# Capital budgeting clarification example

The number of years n equals four since identical cash flows occur each year for four years. Answer — d All cell references are to the following spreadsheet shown.

### Capital budgeting clarification example

Illustration: Mr. The term cash flow refers to the amount of cash received or paid at a specific point in time. In lacs 1 NPV 12 14 2 Profitability index 1. See the example that follows. We know from Figure 8. Find the NPV of this investment using the format presented in Figure 8. Cash flow projections must include adjustments for inflation to match the required rate of return, which already factor in inflation. What is the rate of interest to the firm? With both of these approaches, there are several important issues that must be considered. The depreciation taken on the asset in future periods is not a cash flow and is not included in the NPV and IRR calculations. Because the net present value NPV is positive, the required rate of return has been met. Question: We use two methods to evaluate long-term investments, both of which consider the time value of money. In comparing projects for possible authorization, companies use a profitability index. Most companies' required rate of return is their cost of capital.

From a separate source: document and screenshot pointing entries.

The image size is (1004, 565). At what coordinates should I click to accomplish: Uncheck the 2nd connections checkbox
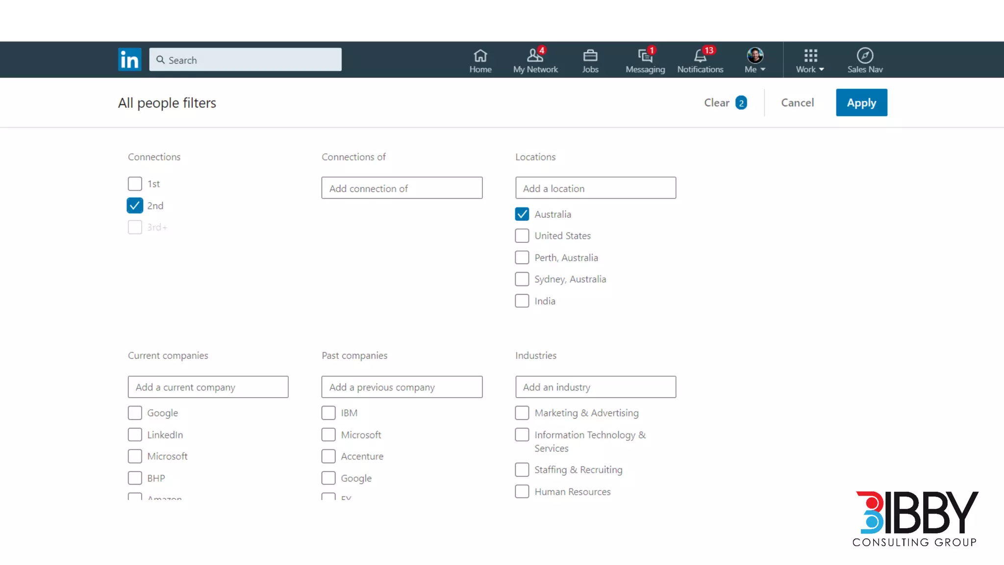[135, 205]
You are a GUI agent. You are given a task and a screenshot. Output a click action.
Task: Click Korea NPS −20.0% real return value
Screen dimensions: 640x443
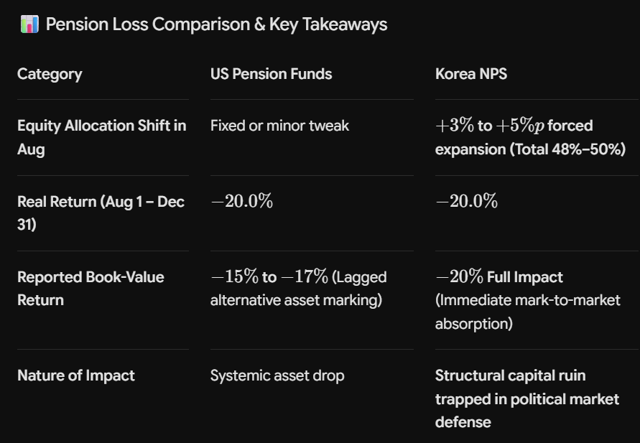click(x=466, y=201)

The annualized interest cost of not availing the cash discount is a Managers and decision makers must also consider qualitative factors.

What is the rate of interest to the firm? Note that the review problem at the end of this segment provides an example of how to calculate the payback period to the nearest month when uneven cash flows are expected. In the first two years, revenues are low and depreciation charges are high, resulting in significantly lower overall company net income than if the project were rejected. The financial results are typically measured using financial accounting data prepared on an accrual basis. Notice that the resulting IRR of Cash balance expected to be Rs. The far right side of Figure 8.